=== DOCUMENT EXTRACT ===
• • • • • • •
Abstract:
Background Discharge faults in the insulating support plate of Tesla-type pulse sources threaten system reliability and safety. Traditional fault identification relies heavily on manual inspection, which suffers from low efficiency, poor consistency, and strong dependence on operator experience.
Purpose This study aims to develop a data-driven intelligent fault identification method for discharge faults in Tesla-type pulse source insulating support plates, overcoming the limitations of manual diagnosis and providing a reliable technical solution for practical applications.
Methods Simulation data of discharge faults were generated to train two types of models: a feature engineering-based classification model using Support Vector Machine and an end-to-end fault identification model based on a Wide Deep Convolutional Neural Network. Both models were systematically compared in terms of accuracy and recall rate across multiple fault categories. The selected superior models were then validated using independent experimental data to assess their generalization capability.
• • • • • • •
[Saved data entries]
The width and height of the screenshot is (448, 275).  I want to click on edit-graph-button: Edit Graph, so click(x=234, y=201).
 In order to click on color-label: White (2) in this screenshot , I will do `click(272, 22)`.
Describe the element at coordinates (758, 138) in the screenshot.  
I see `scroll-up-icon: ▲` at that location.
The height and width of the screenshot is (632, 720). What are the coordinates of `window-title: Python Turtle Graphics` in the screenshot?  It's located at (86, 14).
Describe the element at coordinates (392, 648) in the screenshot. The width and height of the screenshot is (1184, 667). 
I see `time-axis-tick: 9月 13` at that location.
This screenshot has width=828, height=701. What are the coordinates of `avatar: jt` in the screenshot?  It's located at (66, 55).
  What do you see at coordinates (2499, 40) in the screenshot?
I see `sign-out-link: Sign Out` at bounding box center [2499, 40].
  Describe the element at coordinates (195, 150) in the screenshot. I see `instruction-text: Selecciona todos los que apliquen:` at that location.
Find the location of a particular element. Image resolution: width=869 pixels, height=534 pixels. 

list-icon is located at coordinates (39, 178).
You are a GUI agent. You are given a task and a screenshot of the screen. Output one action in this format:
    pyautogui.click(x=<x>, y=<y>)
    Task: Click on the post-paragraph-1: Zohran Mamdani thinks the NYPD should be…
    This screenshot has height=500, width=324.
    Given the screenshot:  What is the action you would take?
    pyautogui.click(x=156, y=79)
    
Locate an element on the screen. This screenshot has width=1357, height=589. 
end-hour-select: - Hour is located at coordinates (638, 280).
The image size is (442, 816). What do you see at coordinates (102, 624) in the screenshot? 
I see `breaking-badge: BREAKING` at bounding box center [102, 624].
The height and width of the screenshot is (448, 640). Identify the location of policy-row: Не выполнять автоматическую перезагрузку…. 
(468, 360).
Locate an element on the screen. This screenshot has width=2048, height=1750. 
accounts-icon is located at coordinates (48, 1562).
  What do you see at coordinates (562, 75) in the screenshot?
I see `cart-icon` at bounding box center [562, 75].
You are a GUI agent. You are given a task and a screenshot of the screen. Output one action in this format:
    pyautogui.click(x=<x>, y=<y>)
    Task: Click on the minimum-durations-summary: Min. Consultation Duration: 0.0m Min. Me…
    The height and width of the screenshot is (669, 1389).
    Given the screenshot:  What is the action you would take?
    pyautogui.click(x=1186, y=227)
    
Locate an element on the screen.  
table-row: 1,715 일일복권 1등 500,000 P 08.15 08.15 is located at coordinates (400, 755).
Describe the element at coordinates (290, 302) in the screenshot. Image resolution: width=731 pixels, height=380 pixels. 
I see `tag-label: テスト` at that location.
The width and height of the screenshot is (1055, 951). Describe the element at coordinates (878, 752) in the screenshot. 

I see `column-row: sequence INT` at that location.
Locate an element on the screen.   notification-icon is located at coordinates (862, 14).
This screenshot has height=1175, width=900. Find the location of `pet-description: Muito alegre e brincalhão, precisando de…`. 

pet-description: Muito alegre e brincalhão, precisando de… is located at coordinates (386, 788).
• • • • • • •
=== REQUIREMENT 1 ===
In the abstract on discharge faults in Tesla-type pulse sources, could you transcribe word for word the part that opens with "Purpose This study" and closes with "for practical applications."?
=== REQUIREMENT 2 ===
According to the abstract on discharge faults in Tesla-type pulse sources, what is the end-to-end fault identification model based on?
=== REQUIREMENT 3 ===
Can you carry the abstract on discharge faults in Tesla-type pulse sources further, picking up after its final sentence?

=== TASK ANSWER 1 ===
Purpose This study aims to develop a data-driven intelligent fault identification method for discharge faults in Tesla-type pulse source insulating support plates, overcoming the limitations of manual diagnosis and providing a reliable technical solution for practical applications.

=== TASK ANSWER 2 ===
A Wide Deep Convolutional Neural Network.

=== TASK ANSWER 3 ===
Results SVM and WDCNN achieved optimal and stable identification performance for most fault categories. Independent experimental validation further confirmed that both models accurately identified discharge fault states, demonstrating strong generalization ability and practical effectiveness.
Conclusions The proposed data-driven method provides a reliable and efficient approach for intelligent fault identification of Tesla-type pulse source insulating support plates. The validated SVM and WDCNN models are recommended for practical deployment, offering a viable pathway to replace manual diagnosis in pulsed power systems. Future work may extend this method to real-time online monitoring.